### Challenge:
Quote in full the interview excerpt below on how MSPs can move toward MSSP-style security services.

Start Document extract

Cybersecurity isn’t just a technical challenge—it’s a business imperative. By now, MSPs all know that offering security-first services is no longer optional—but knowing where to start, how to scale, and what to prioritize can be overwhelming.

So, because we love you, we sat down with Lewis Pope, Head Security Nerd at N-able, to unpack the real-world steps MSPs can take to evolve into MSSP style providers. From building internal expertise and aligning with compliance frameworks to packaging services that resonate with clients, Lewis offers a candid, practical roadmap for MSPs who are ready to level up. Because in today’s threat landscape, readiness isn’t a luxury—it’s the foundation of trust.

What is the first step that an MSP should take to assess its current security maturity, and how do they map out offering a full MSSP-style service?

You need to understand why you are doing this. I break it down into two categories: “I’m doing this because I need to improve and want to make more money,” or “I’m doing this because it is explicitly demanded by my current clients or aligns with my ideal client profile”—which is more compliance-driven.

If you decide your motivator is that you’re just looking at this as an opportunity, you’ve probably been doing a lot of these things—you just haven’t been telling the right story. So it’s about reassessing what it is you’re currently doing and aligning it to security.

End Document extract
Start Data provided

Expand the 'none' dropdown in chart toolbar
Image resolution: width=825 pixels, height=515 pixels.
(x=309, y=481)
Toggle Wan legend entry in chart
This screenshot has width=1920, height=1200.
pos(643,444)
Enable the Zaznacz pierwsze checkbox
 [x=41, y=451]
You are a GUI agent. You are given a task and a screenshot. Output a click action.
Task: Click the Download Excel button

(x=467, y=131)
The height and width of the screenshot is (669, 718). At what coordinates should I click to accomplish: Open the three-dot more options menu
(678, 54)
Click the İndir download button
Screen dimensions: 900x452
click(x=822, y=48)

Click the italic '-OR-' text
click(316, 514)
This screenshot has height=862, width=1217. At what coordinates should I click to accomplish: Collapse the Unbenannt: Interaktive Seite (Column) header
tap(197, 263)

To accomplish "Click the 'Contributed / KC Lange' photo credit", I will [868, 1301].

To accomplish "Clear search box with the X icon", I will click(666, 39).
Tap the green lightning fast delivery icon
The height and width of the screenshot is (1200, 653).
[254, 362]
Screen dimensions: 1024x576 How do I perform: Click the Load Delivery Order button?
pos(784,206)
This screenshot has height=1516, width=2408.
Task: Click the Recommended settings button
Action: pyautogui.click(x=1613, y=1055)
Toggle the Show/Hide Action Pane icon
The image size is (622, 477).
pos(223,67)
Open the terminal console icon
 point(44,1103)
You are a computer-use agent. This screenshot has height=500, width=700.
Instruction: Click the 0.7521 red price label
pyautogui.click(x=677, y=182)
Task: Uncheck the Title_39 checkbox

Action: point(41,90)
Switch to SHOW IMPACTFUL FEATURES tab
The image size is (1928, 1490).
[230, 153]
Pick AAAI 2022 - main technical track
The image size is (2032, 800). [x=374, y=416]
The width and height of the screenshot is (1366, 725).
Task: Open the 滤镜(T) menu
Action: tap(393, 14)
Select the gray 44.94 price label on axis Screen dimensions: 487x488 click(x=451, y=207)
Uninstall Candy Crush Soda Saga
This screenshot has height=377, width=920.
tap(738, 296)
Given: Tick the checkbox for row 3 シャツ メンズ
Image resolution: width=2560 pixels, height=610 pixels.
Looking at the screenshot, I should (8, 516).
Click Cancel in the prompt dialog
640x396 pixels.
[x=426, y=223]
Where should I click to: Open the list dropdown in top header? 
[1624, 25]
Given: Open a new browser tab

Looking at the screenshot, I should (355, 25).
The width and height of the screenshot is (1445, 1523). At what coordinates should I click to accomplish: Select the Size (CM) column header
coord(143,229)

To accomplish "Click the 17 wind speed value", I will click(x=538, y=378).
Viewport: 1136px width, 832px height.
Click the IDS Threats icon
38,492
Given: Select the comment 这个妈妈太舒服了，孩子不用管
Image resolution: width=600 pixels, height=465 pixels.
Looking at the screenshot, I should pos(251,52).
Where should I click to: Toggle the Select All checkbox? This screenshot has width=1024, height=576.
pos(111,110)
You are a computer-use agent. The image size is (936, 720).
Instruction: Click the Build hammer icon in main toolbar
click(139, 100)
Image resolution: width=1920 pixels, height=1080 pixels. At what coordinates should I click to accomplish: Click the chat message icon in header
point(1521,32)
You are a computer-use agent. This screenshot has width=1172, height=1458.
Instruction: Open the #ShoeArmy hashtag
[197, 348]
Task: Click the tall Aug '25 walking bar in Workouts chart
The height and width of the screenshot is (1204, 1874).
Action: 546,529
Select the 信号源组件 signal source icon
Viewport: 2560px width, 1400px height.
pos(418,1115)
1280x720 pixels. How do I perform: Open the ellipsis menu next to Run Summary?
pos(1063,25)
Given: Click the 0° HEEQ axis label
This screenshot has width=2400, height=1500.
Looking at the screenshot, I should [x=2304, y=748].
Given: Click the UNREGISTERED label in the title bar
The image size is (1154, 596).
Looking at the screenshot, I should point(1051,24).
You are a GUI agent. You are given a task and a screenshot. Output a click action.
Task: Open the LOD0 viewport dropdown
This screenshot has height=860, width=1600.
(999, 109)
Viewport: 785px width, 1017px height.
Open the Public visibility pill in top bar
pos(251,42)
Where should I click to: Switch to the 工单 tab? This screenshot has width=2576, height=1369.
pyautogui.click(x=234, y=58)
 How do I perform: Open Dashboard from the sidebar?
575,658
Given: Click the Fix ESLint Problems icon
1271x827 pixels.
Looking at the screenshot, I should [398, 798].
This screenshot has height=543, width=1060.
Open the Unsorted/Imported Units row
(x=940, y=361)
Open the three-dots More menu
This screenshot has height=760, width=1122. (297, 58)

End Data provided

### The solution:
Cybersecurity isn’t just a technical challenge—it’s a business imperative. By now, MSPs all know that offering security-first services is no longer optional—but knowing where to start, how to scale, and what to prioritize can be overwhelming.

So, because we love you, we sat down with Lewis Pope, Head Security Nerd at N-able, to unpack the real-world steps MSPs can take to evolve into MSSP style providers. From building internal expertise and aligning with compliance frameworks to packaging services that resonate with clients, Lewis offers a candid, practical roadmap for MSPs who are ready to level up. Because in today’s threat landscape, readiness isn’t a luxury—it’s the foundation of trust.

What is the first step that an MSP should take to assess its current security maturity, and how do they map out offering a full MSSP-style service?

You need to understand why you are doing this. I break it down into two categories: “I’m doing this because I need to improve and want to make more money,” or “I’m doing this because it is explicitly demanded by my current clients or aligns with my ideal client profile”—which is more compliance-driven.

If you decide your motivator is that you’re just looking at this as an opportunity, you’ve probably been doing a lot of these things—you just haven’t been telling the right story. So it’s about reassessing what it is you’re currently doing and aligning it to security.